— START OF GIVEN INFORMATION —

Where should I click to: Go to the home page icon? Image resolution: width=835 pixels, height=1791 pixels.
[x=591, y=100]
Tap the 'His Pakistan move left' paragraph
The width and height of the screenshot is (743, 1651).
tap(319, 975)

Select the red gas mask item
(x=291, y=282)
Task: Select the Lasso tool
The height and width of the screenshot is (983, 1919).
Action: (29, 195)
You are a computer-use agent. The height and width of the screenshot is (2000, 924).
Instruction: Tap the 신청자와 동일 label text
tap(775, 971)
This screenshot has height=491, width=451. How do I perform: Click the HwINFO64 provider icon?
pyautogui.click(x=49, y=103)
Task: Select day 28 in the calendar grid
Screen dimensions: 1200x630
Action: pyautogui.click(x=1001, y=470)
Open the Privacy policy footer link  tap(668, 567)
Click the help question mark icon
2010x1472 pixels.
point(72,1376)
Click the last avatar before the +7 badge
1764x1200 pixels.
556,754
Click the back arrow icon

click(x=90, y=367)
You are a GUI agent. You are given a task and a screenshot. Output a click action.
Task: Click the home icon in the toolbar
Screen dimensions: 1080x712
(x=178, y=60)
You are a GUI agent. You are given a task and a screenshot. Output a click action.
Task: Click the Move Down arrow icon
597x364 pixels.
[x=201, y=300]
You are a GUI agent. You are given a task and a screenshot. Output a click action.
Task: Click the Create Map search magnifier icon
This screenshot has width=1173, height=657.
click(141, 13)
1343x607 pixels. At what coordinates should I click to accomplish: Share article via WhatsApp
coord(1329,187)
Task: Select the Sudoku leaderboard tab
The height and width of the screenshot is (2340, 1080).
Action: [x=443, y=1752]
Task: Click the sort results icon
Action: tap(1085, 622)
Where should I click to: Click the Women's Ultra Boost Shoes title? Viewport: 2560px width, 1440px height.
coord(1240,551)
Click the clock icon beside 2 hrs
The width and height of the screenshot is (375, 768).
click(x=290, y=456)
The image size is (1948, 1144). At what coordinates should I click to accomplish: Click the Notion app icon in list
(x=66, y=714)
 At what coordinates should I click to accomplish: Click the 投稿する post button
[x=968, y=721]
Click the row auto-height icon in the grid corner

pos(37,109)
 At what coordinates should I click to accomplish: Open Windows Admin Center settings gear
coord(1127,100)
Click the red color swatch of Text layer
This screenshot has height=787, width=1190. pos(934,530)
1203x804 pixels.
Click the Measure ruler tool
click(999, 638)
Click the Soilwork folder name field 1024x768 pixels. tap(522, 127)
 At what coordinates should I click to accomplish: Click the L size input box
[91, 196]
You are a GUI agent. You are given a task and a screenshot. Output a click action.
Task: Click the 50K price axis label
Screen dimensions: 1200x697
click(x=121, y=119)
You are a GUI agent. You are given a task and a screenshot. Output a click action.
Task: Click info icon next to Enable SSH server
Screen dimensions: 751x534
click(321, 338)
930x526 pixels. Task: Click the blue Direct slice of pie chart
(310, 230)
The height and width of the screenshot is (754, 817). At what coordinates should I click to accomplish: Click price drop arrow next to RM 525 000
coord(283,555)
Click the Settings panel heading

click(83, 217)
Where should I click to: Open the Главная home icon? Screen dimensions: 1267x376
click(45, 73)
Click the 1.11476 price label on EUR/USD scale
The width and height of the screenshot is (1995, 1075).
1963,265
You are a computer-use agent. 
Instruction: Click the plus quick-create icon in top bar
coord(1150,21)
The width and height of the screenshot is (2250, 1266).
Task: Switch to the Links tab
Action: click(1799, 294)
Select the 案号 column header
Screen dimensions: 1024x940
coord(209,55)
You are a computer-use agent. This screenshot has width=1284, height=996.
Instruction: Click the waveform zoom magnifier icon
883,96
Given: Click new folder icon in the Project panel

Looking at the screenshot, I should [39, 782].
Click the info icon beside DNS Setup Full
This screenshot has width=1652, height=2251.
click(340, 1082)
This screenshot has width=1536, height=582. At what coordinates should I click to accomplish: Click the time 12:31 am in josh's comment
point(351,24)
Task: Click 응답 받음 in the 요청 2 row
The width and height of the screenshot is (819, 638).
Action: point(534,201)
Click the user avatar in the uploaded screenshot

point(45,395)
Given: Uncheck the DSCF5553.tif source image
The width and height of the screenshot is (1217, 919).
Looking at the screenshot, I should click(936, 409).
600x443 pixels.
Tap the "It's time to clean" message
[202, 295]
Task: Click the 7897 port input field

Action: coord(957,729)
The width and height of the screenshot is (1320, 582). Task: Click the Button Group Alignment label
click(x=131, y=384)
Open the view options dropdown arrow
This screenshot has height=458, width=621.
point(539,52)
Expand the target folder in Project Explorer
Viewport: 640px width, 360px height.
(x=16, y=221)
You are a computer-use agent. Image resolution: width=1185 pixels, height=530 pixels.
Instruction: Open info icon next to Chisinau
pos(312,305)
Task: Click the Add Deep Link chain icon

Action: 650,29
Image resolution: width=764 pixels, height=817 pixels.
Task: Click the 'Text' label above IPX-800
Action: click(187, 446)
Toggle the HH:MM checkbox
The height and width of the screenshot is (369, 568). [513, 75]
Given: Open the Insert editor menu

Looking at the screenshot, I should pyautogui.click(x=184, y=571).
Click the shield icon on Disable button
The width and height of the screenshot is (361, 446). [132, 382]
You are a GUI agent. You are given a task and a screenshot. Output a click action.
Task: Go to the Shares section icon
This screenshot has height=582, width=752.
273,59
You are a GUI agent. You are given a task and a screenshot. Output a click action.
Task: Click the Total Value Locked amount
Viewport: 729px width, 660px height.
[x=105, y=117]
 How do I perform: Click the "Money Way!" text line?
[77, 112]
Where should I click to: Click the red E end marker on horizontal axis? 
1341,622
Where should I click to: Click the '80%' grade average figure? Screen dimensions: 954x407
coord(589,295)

— END OF GIVEN INFORMATION —

- **JOB**
Reproduce each of the lines above verbatim, preserving their original order.

- **SOLUTION**
Where should I click to: Go to the home page icon? Image resolution: width=835 pixels, height=1791 pixels.
[x=591, y=100]
Tap the 'His Pakistan move left' paragraph
The width and height of the screenshot is (743, 1651).
tap(319, 975)

Select the red gas mask item
(x=291, y=282)
Task: Select the Lasso tool
The height and width of the screenshot is (983, 1919).
Action: (29, 195)
You are a computer-use agent. The height and width of the screenshot is (2000, 924).
Instruction: Tap the 신청자와 동일 label text
tap(775, 971)
This screenshot has height=491, width=451. How do I perform: Click the HwINFO64 provider icon?
pyautogui.click(x=49, y=103)
Task: Select day 28 in the calendar grid
Screen dimensions: 1200x630
Action: pyautogui.click(x=1001, y=470)
Open the Privacy policy footer link  tap(668, 567)
Click the help question mark icon
2010x1472 pixels.
point(72,1376)
Click the last avatar before the +7 badge
1764x1200 pixels.
556,754
Click the back arrow icon

click(x=90, y=367)
You are a GUI agent. You are given a task and a screenshot. Output a click action.
Task: Click the home icon in the toolbar
Screen dimensions: 1080x712
(x=178, y=60)
You are a GUI agent. You are given a task and a screenshot. Output a click action.
Task: Click the Move Down arrow icon
597x364 pixels.
[x=201, y=300]
You are a GUI agent. You are given a task and a screenshot. Output a click action.
Task: Click the Create Map search magnifier icon
This screenshot has width=1173, height=657.
click(141, 13)
1343x607 pixels. At what coordinates should I click to accomplish: Share article via WhatsApp
coord(1329,187)
Task: Select the Sudoku leaderboard tab
The height and width of the screenshot is (2340, 1080).
Action: [x=443, y=1752]
Task: Click the sort results icon
Action: tap(1085, 622)
Where should I click to: Click the Women's Ultra Boost Shoes title? Viewport: 2560px width, 1440px height.
coord(1240,551)
Click the clock icon beside 2 hrs
The width and height of the screenshot is (375, 768).
click(x=290, y=456)
The image size is (1948, 1144). At what coordinates should I click to accomplish: Click the Notion app icon in list
(x=66, y=714)
 At what coordinates should I click to accomplish: Click the 投稿する post button
[x=968, y=721]
Click the row auto-height icon in the grid corner

pos(37,109)
 At what coordinates should I click to accomplish: Open Windows Admin Center settings gear
coord(1127,100)
Click the red color swatch of Text layer
This screenshot has height=787, width=1190. pos(934,530)
1203x804 pixels.
Click the Measure ruler tool
click(999, 638)
Click the Soilwork folder name field 1024x768 pixels. tap(522, 127)
 At what coordinates should I click to accomplish: Click the L size input box
[91, 196]
You are a GUI agent. You are given a task and a screenshot. Output a click action.
Task: Click the 50K price axis label
Screen dimensions: 1200x697
click(x=121, y=119)
You are a GUI agent. You are given a task and a screenshot. Output a click action.
Task: Click info icon next to Enable SSH server
Screen dimensions: 751x534
click(321, 338)
930x526 pixels. Task: Click the blue Direct slice of pie chart
(310, 230)
The height and width of the screenshot is (754, 817). At what coordinates should I click to accomplish: Click price drop arrow next to RM 525 000
coord(283,555)
Click the Settings panel heading

click(83, 217)
Where should I click to: Open the Главная home icon? Screen dimensions: 1267x376
click(45, 73)
Click the 1.11476 price label on EUR/USD scale
The width and height of the screenshot is (1995, 1075).
1963,265
You are a computer-use agent. 
Instruction: Click the plus quick-create icon in top bar
coord(1150,21)
The width and height of the screenshot is (2250, 1266).
Task: Switch to the Links tab
Action: click(1799, 294)
Select the 案号 column header
Screen dimensions: 1024x940
coord(209,55)
You are a computer-use agent. This screenshot has width=1284, height=996.
Instruction: Click the waveform zoom magnifier icon
883,96
Given: Click new folder icon in the Project panel

Looking at the screenshot, I should [39, 782].
Click the info icon beside DNS Setup Full
This screenshot has width=1652, height=2251.
click(340, 1082)
This screenshot has width=1536, height=582. At what coordinates should I click to accomplish: Click the time 12:31 am in josh's comment
point(351,24)
Task: Click 응답 받음 in the 요청 2 row
The width and height of the screenshot is (819, 638).
Action: point(534,201)
Click the user avatar in the uploaded screenshot

point(45,395)
Given: Uncheck the DSCF5553.tif source image
The width and height of the screenshot is (1217, 919).
Looking at the screenshot, I should click(936, 409).
600x443 pixels.
Tap the "It's time to clean" message
[202, 295]
Task: Click the 7897 port input field

Action: coord(957,729)
The width and height of the screenshot is (1320, 582). Task: Click the Button Group Alignment label
click(x=131, y=384)
Open the view options dropdown arrow
This screenshot has height=458, width=621.
point(539,52)
Expand the target folder in Project Explorer
Viewport: 640px width, 360px height.
(x=16, y=221)
You are a computer-use agent. Image resolution: width=1185 pixels, height=530 pixels.
Instruction: Open info icon next to Chisinau
pos(312,305)
Task: Click the Add Deep Link chain icon

Action: 650,29
Image resolution: width=764 pixels, height=817 pixels.
Task: Click the 'Text' label above IPX-800
Action: click(187, 446)
Toggle the HH:MM checkbox
The height and width of the screenshot is (369, 568). [513, 75]
Given: Open the Insert editor menu

Looking at the screenshot, I should pyautogui.click(x=184, y=571).
Click the shield icon on Disable button
The width and height of the screenshot is (361, 446). [132, 382]
You are a GUI agent. You are given a task and a screenshot. Output a click action.
Task: Go to the Shares section icon
This screenshot has height=582, width=752.
273,59
You are a GUI agent. You are given a task and a screenshot. Output a click action.
Task: Click the Total Value Locked amount
Viewport: 729px width, 660px height.
[x=105, y=117]
 How do I perform: Click the "Money Way!" text line?
[77, 112]
Where should I click to: Click the red E end marker on horizontal axis? 
1341,622
Where should I click to: Click the '80%' grade average figure? Screen dimensions: 954x407
coord(589,295)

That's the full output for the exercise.